Thursday, June 21, 2007

Commencement speeches

Until very recently my favorite commencement speech was Steve Jobs's speech at Stanford. In this speech he tells three stories from his life. They are all great stories, but I found the first one most compelling. In it he talks about how he dropped out of college and happened to attend some calligraphy classes:

If I had never dropped out, I would have never dropped in on this calligraphy class, and personal computers might not have the wonderful typography that they do. Of course it was impossible to connect the dots looking forward when I was in college. But it was very, very clear looking backwards ten years later.

Again, you can't connect the dots looking forward; you can only connect them looking backwards. So you have to trust that the dots will somehow connect in your future. You have to trust in something — your gut, destiny, life, karma, whatever. This approach has never let me down, and it has made all the difference in my life.

I love this sentiment: focus on doing what you love to do; the rest will take care of itself.

Any way, earlier this week my favorite commencement speech switched to being Bill Gates's speech at Harvard.

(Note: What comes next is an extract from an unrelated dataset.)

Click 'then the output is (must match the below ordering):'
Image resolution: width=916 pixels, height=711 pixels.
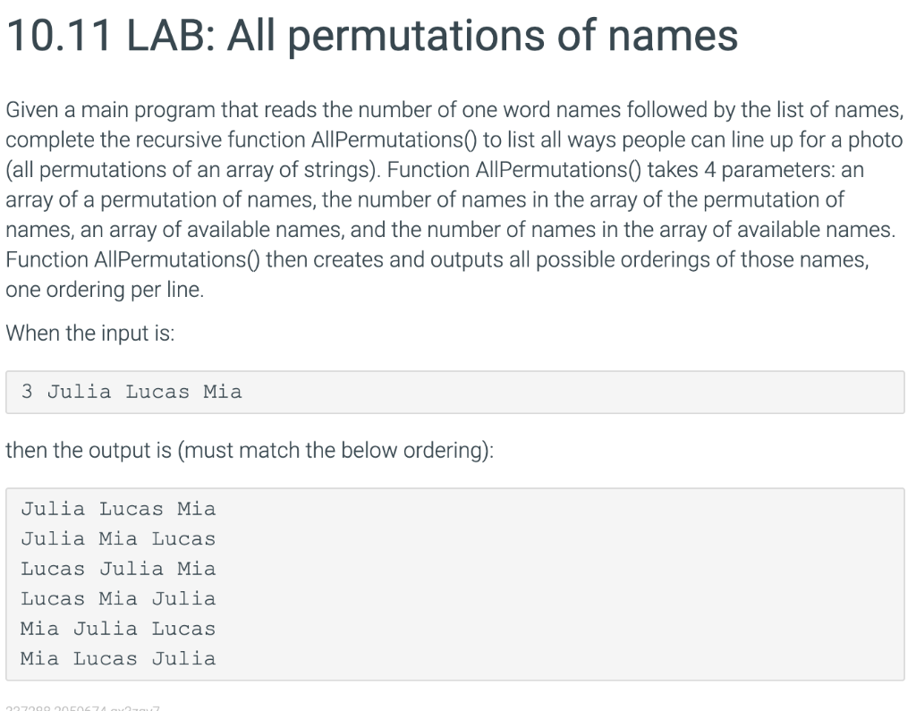tap(250, 451)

I have long admired Bill Gates for the fine work of the Bill and Melinda Gates Foundation. And his commencement speech lived up to this fine work. It starts by saying:

I left Harvard with no real awareness of the awful inequities in the world.

But decades later when he finally learnt about the seriousness of the problem, he was faced with the same challenge that we are all faced with, albeit on a significantly larger scale:

For Melinda and for me, the challenge is the same: how can we do the most good for the greatest number with the resources we have.

He goes on to describe the work that the Foundation has been focusing on before issuing a compelling call to arms to the members of the Harvard community to step up to their responsibilities to the world:

My mother was very ill with cancer at the time, but she saw one more opportunity to deliver her message, and at the close of the letter she said: “From those to whom much is given, much is expected.”

When you consider what those of us here in this Yard have been given – in talent, privilege, and opportunity – there is almost no limit to what the world has a right to expect from us.


What a wonderful sentiment. We are all so privileged. Are we doing enough with our gift?